# PROMPT:
Format the material as a numbered list. Start at the line that has "The image size is (1426, 635).", stop after the line that has "Action: 236,190", skip blank lines, and leave the pictures out.

# EXERCISE MATERIALS:
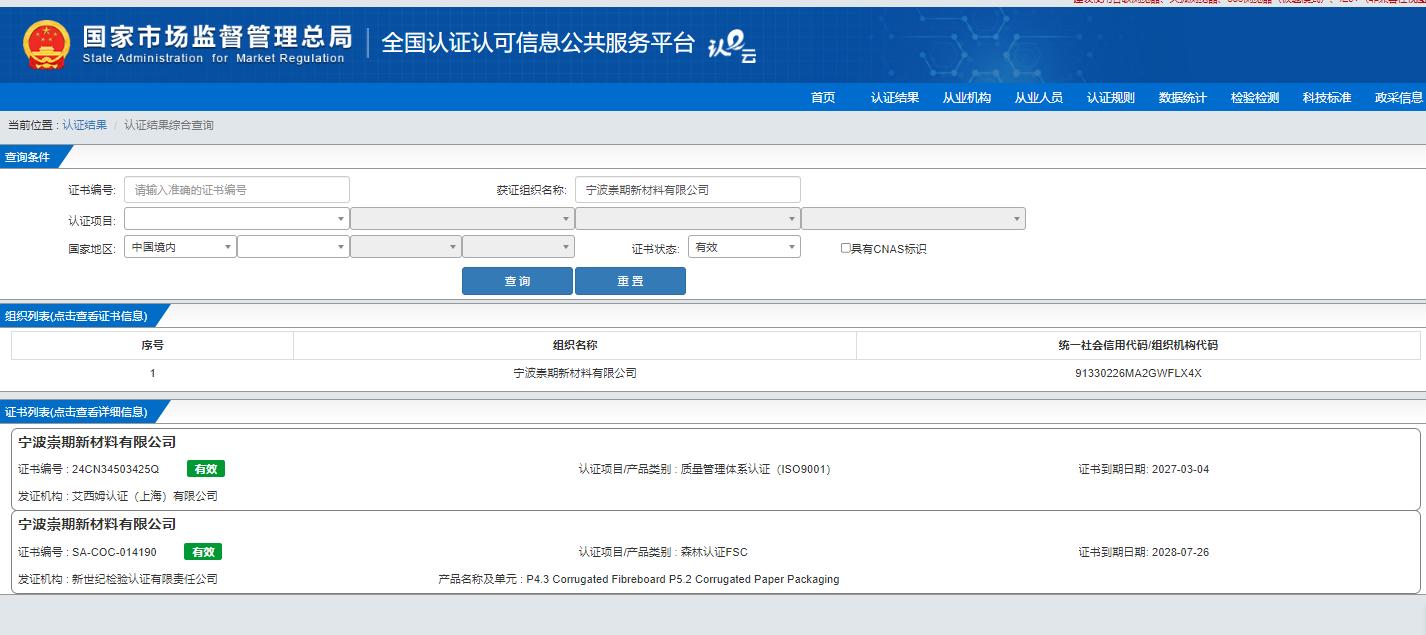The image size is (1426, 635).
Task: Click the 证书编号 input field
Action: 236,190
---
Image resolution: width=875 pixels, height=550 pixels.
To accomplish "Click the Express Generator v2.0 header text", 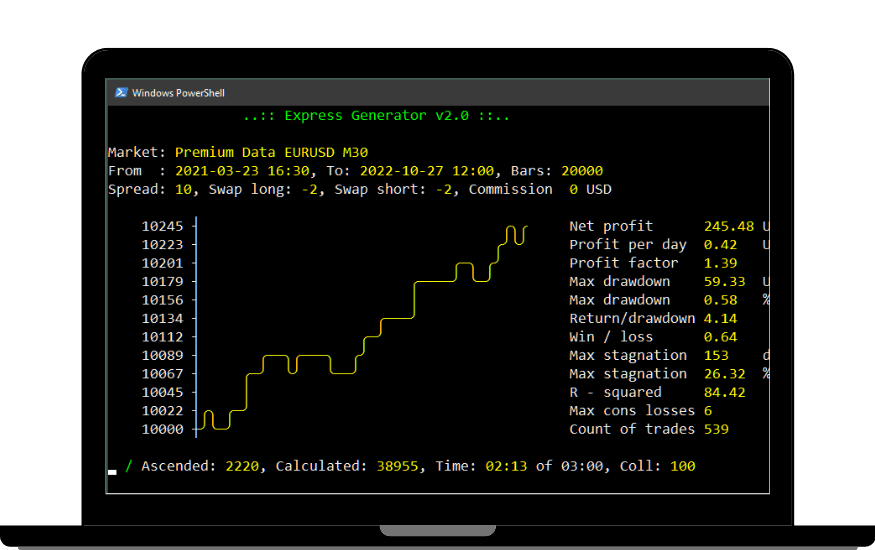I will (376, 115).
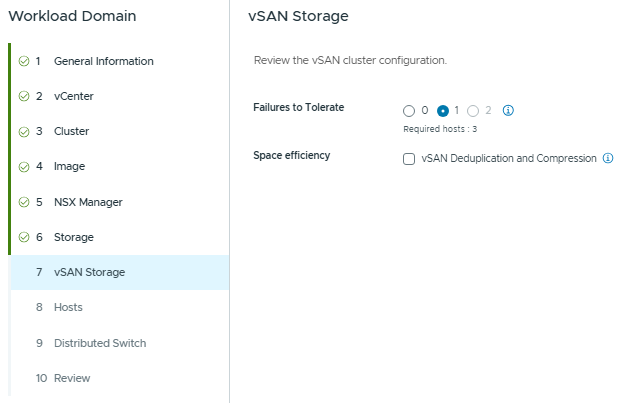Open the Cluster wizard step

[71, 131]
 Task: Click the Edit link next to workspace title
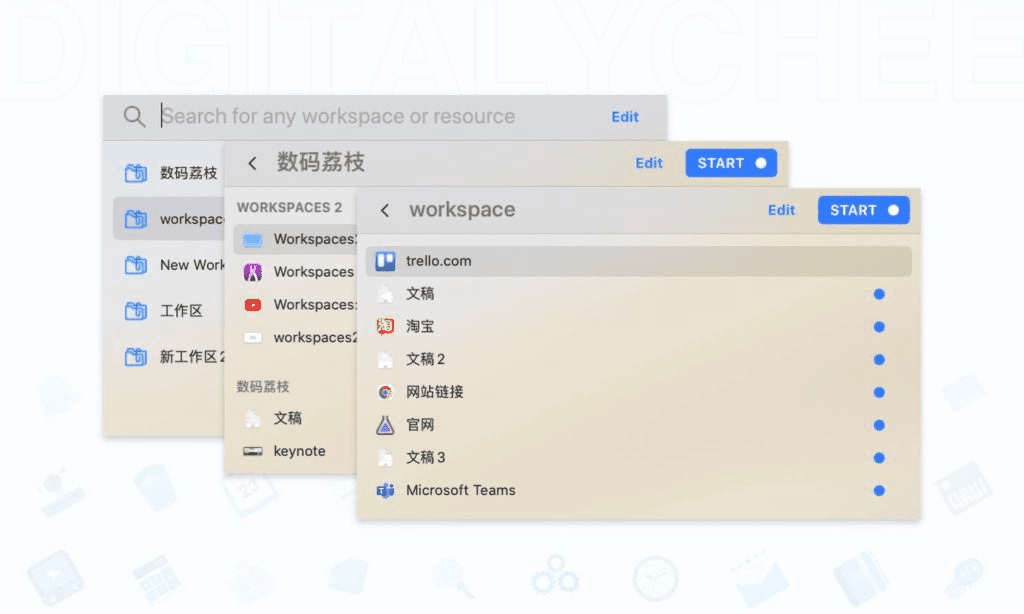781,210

# SOLUTION TO THE EXERCISE:
1. The image size is (1426, 635).
2. Task: Click the 证书编号 input field
3. Action: 236,190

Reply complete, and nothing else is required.